大正3年(1914年)に第一次世界大戦が勃発します。直接戦場とならなかった我が国は大戦景気のなか、海運や造船などのほか鉄鋼など重化学工業も発展し、しだいに莫大な利益を得る人たちが出てきました。その結果、課税対象となる企業や給与所得者が増えました。所得税納税者の増加に伴い、大正7年(1918年)頃から地租と所得税の税収額が逆転し、税務署の職員数も増加に転じるようになりました。
職員数の増加と同時に、税務職員には事務の熟達も求められ、大蔵省や各税務監督局内で職員講習会が開かれるようになりました。大正9年(1920年)の所得税改正の際、個人所得の総合課税が採用されましたが、この成否は法人事務の成果に左右されるため、特に法人調査が重視されるようになります。
大正15年(1926年)の税制整理により直接国税の中心は所得税とされ、地租と営業税はその補完税と位置付けられました。
御用始の記念写真です。佐世保税務署(長崎県)は、明治35年(1902年)7月に大村税務署から改称されました。後列に女性が写っていますが、大正時代になってから、女性が税務署で働くようになったことが確認できます。
大正9年(1920年)度第3種所得調査に着手する際の多胡東京税務監督局長の訓示。
大戦景気が収束し、反動恐慌に見舞われていることを考慮し、管内の趨勢(すうせい)や各地の特別の状況などを鑑みて「課税ノ充実ト公正トヲ図リ円満裡ニ良好ナル成績ヲ収ムル」よう求めています。

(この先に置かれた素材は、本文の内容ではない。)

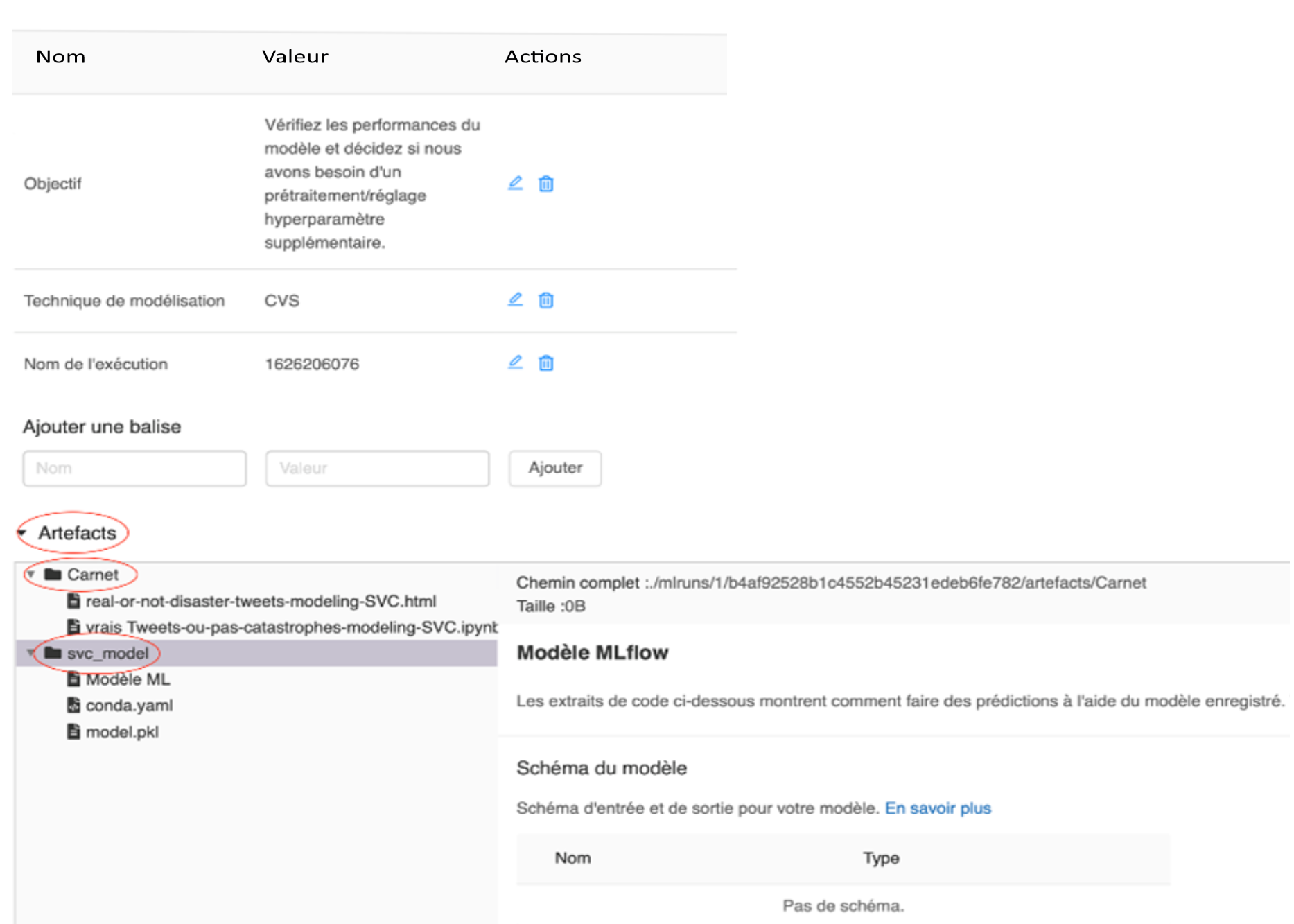This screenshot has height=924, width=1294.
Task: Edit the Technique de modélisation tag
Action: (x=515, y=300)
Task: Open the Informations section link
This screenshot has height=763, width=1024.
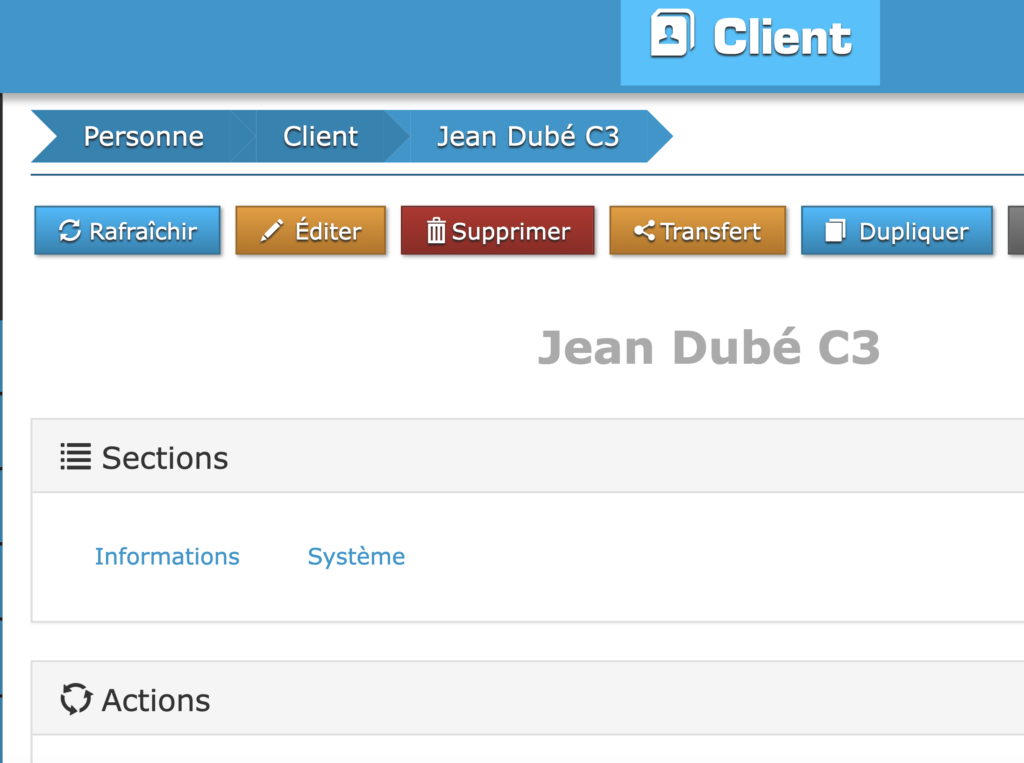Action: 167,556
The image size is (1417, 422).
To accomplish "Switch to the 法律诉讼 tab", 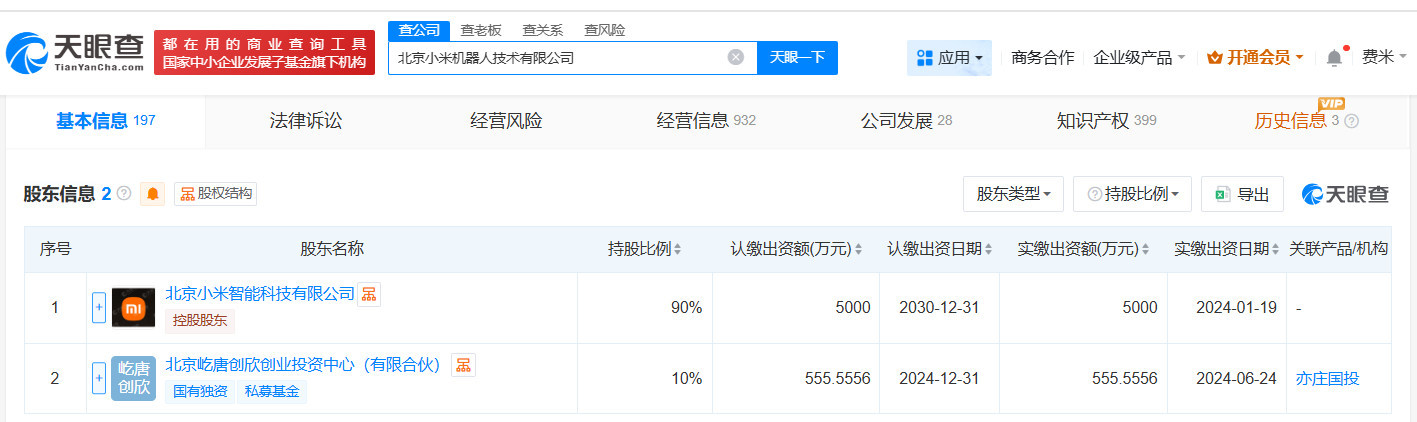I will pyautogui.click(x=306, y=121).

名古屋税務監督局管内の各税務署の定員数を一覧表にしています。ほとんどの税務署では、直税担当の職員が圧倒的に多いほか、田畑地価調査専担の職員が配置されているのも確認できます。田畑地価調査事業は、全国から寄せられた地租の課税標準の見直し要求に応えるため、大正7年(1918年)から3年間の時限を区切って、全国の田畑の賃貸価格を調査したものです。また、醸造業者を多く抱える半田税務署などでは、間税職員が多いことも確認できます。
大正9年の所得税法改正により、個人所得に総合課税が採用され、法人からの配当金や賞与などを総合合算した総額に課税するようになりました。また、個人の外国に生じる所得も課税対象となりました。
このような改正を受け、東京税務監督局が実施した法人事務従事員養成講習は、受講者のレベルに応じて第1期〜第3期の3種類に分けられました。1期と2期では、簿記や会計学を中心とした実務中心のカリキュラムが組まれていましたが、上級である第3期には英文簿記、商業英語が講習科目となっていました。
また、東京市内の税務署や横浜署などの職員に対しては、この講習に限らず適宜講習を行うようにとされていて、大都市での法人事務の増加がうかがえます。
東京税務監督局内での直税事務講習会開会式での勝局長による訓示です。
所得税は直税事務の枢軸であり、課税対象が広く国民経済に直接甚大の利害を有することから、内国税務の根幹であると、所得税事務の重要性を述べています。
その中でも今回の講習会では、大半を所得税、ひいては法人事務の講習に割くと宣言しています。
札幌税務監督局前で撮影された直税事務講習会の記念写真です。
各税務監督局が主催した講習会は、直税事務、法人事務、間税事務、庶務事務に分かれて開催され、局幹部が講師を勤め、20日間前後開催されました。
定期的に全国の税務署員を集めて行う主税局主催の税務講習会は、大正7年(1918年)に法人事務講習会が東京税務監督局内で開かれたのが皮切りです。関東大震災による中断がありましたが、昭和19年(1944年)まで直税、間税、庶務の3コースに分かれて毎年2ケ月ほどの期間開催されました。
現在の館山税務署(千葉県)です。向かって左側の制帽、制服を着た人たちが間税職員からなる「検挙隊」、右側の人たちは直税と庶務職員たちからなる「矯風宣伝隊」です。全署を挙げて、密造酒取締りにあたっていたことが確認できます。